“We are very close to getting it done and they have to get it done. If they don’t get it done, there’s going to be a lot of trouble out there”. (Siamo molto vicini dal farlo e devono farlo. Se non lo fanno, laggiù avranno un sacco di guai).
Sembra Chuck Norris in una scena della serie tv Walker Texas Rangers. Invece è la riflessione sulla tregua a Gaza del presidente eletto degli Stati Uniti che lunedì tornerà in carica per i prossimi quattro anni. Una straordinaria sintesi della complessità della trattativa per fermare i combattimenti nella striscia e il massacro in corso; su come liberare tanti ostaggi israeliani per quanti prigionieri palestinesi, come e quando.

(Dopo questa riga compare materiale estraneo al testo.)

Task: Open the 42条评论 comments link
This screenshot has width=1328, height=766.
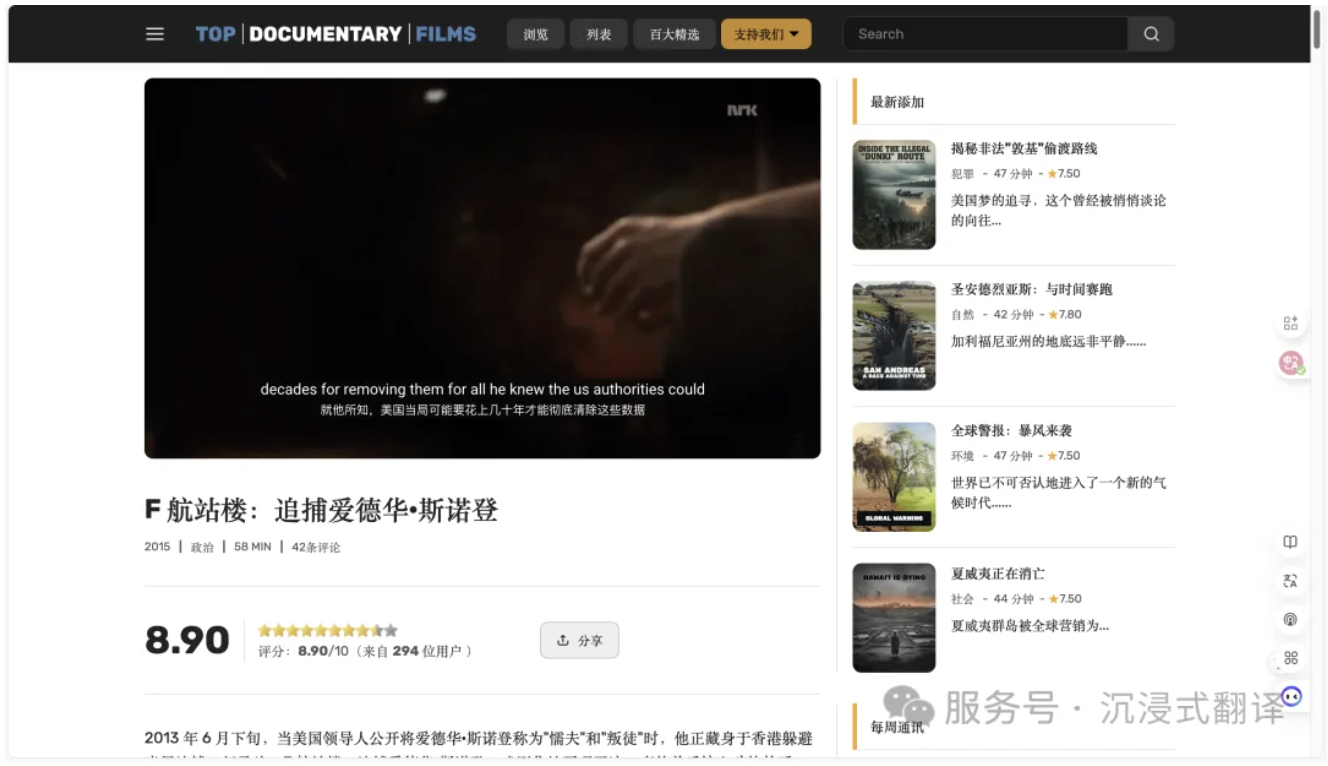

Implicitamente è anche una sintesi muscolare del più lungo e insolubile conflitto attualmente in corso. Probabilmente Henry Kissinger sarebbe stato più articolato e profondo. I professori dell’Università di Georgetown che preparano i diplomatici di carriera per il dipartimento di Stato, avrebbero aggiunto qualche citazione latina come era nella tradizione dei Padri Fondatori: George Washington si percepiva come il Cincinnato americano; John Adams, Thomas Jefferson e James Madison, il secondo, terzo e quarto presidente degli Stati Uniti, pensavano a Cicerone, Tito Livio e Catone mentre creavano le istituzioni americane sull’esempio della Roma repubblicana.

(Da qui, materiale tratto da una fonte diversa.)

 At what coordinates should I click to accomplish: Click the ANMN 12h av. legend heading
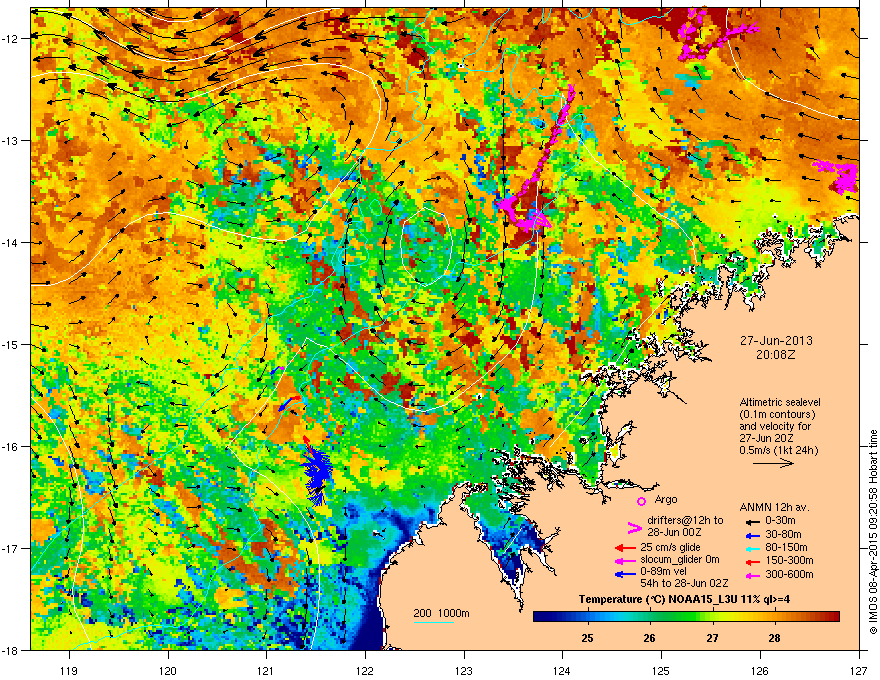774,507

Ma nessuno sarebbe stato altrettanto chiaro quanto Donald Trump con il suo lessico cinematografico, per descrivere lo stato di una trattativa e le sue possibili conseguenze. L’esegesi delle parole del 47° presidente sembra un esercizio elementare. Tuttavia non lo è: le frasi sono prive di spessore, è vero, ma non rivelano quasi mai le vere intenzioni, sollevando un’eccitazione globale che neanche Chuck Norris – un fermo sostenitore di MAGA – saprebbe provocare.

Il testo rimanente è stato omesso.